Crise existencial
- Ca-ra-le-o! - Daniel segura a porta do refrigerador surpreso e irritado.
- Que foi? - Gustavo desloca a cabeça e o olhar em direção a Daniel.
- Acabou a ceva! - olhos saltados de desespero.
- Puta merda. E agora? - a pergunta sai da boca de Gustavo, mas não é somente proferida diretamente a Daniel, ele busca uma resposta maior, quer uma explicação concreta. Porque ainda não está com aquela sensação de pança cheia e andando com dificuldade, o que determinaria o fim de um trago.
- É nessas horas que um de nós tinha que tirar uma porra duma carteira. Faz falta. Tamo ilhado aqui no sítio e não podemo nem ir até o centro.
- É foda...
- E agora, o que vamo fazê?
- ... - silêncio ensimesmado de dois bêbados amadores de vinte e três anos que não têm a cancha dos tios de quarenta e poucos, e bebem a cerveja com a sede daqueles que acham que vão morrer amanhã.
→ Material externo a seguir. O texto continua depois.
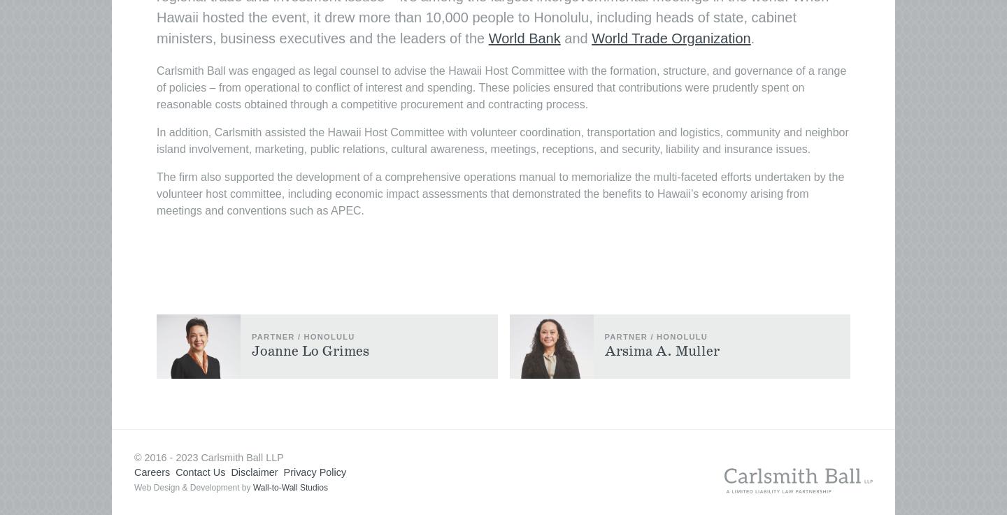  I want to click on 'World Trade Organization', so click(671, 38).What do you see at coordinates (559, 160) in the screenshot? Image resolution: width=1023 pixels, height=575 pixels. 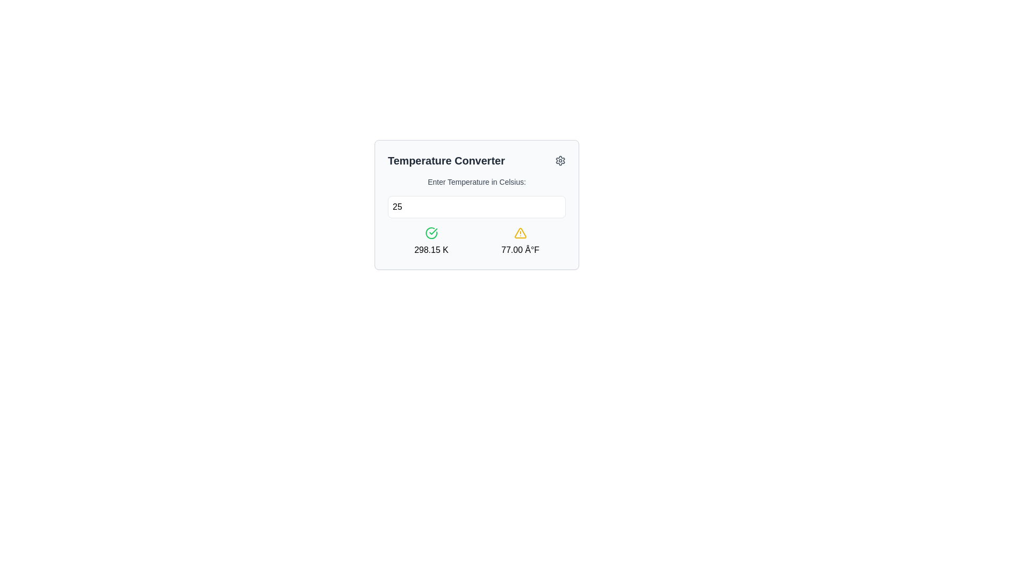 I see `the Settings Cogwheel icon located at the upper-right corner of the Temperature Converter card` at bounding box center [559, 160]. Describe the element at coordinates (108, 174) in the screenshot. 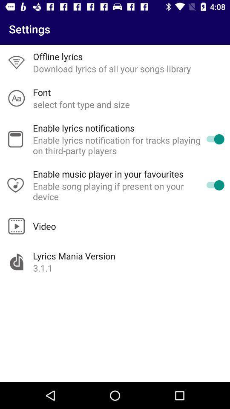

I see `the enable music player item` at that location.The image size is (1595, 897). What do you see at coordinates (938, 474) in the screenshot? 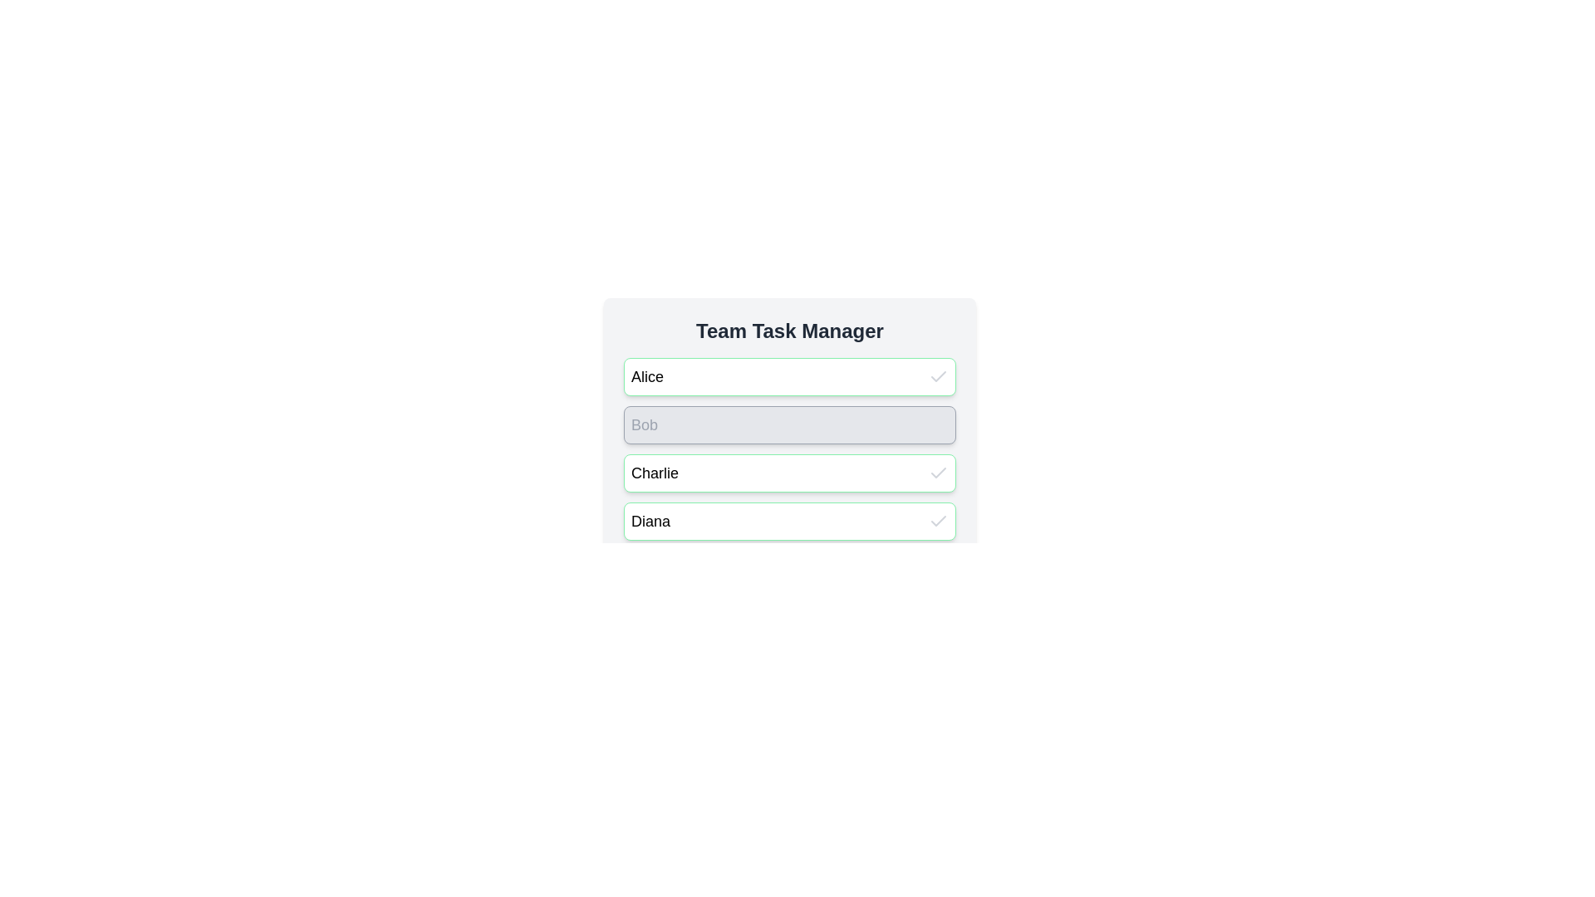
I see `the gray checkmark icon located in the row labeled 'Charlie'` at bounding box center [938, 474].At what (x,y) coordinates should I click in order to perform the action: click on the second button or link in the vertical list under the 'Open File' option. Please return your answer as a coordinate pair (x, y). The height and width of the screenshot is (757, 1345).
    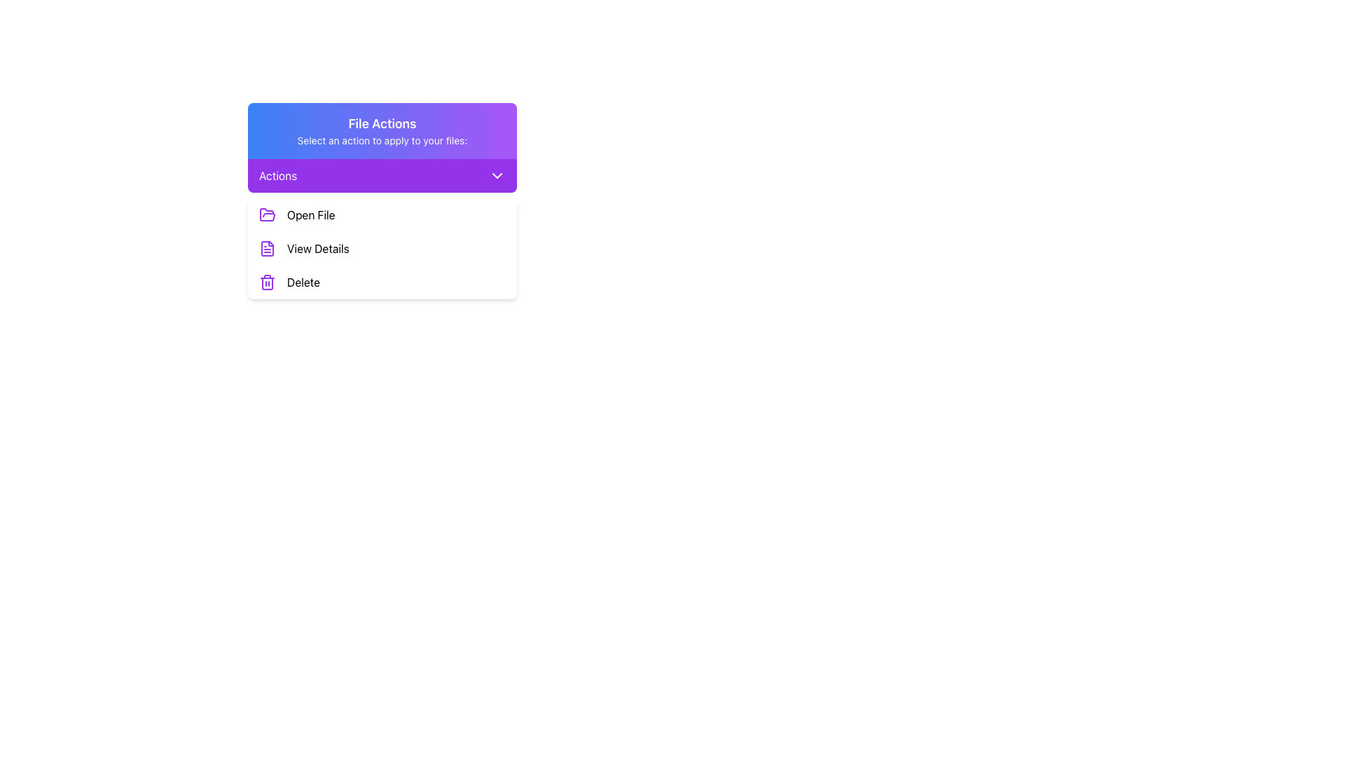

- Eu vou aproveitar então que eu e tu tamo bêbado já, e te falar sobre a teoria que eu formulei esses dias, quando andava de trem indo pra uni, e balançava pra cá e pra lá naquela dança suarenta e interminável que os passageiros executam à tardinha, superlotando aquela merda.
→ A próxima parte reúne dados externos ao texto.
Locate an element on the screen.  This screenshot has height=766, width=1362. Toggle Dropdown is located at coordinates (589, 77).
- ... - silêncio de consentimento contrariado, com as covinhas se formando nas bochechas e os ombros indicando que tanto faz se a teoria for contada ou não, porque vou esquecê-la assim que soltar a minha cabeça cheia de álcool sobre o travesseiro.
- Tá. Eu tava entre uma tia gorda, uma gostosa, que decerto ia pro prédio do direito quando chegasse no campus, e um idiota todo suado com cara débil. Manja cara débil? Assim, ó: com os olhos caídos e perdidos. Então, eu tava lá e esse retardado começou a forçar o tronco dele sobre as minhas costas!
Daniel segura Gustavo pelos braços e balança o amigo:
- Tá me ouvindo??? Tá me ouvindo???
- Continua, porra!
- Calma... Tô contando. A toda oportunidade que ele tinha, qualquer desvio ou curva efetuada no trajeto do trem, esse cara aproveitava pra me empurrar sobre a tia. Pra piorar, começou a contar uma história sobre um campeonato de futebol que ele jogou muito, e uma dor que sentira na perna esquerda, fruto da suposta perseguição desleal dos adversários à sua habilidade. Mas ninguém prestava a mínima atenção nisso. Queriam só ficar quietos e olhar para a janela e fingir que são normais. Aí eu virei bem de frente pra ele e olhei bem no olho daquele merda. Bem no fundo do olho dele, no fundo da insignificância da existência dele, de toda aquela coisa sem sentido que era a presença dele ali. E foi nessa hora que eu concluí, com todo o suor da minha camisa, com o sol na minha cara e o bafo da tia gorda me enjoando: aquele cara não precisava existir; o fato de ele estar no mundo não acrescenta em nada; em porra de nada nenhuma! - Daniel esmurra o balcão que o separa do interlocutor e amigo para enfatizar o discurso.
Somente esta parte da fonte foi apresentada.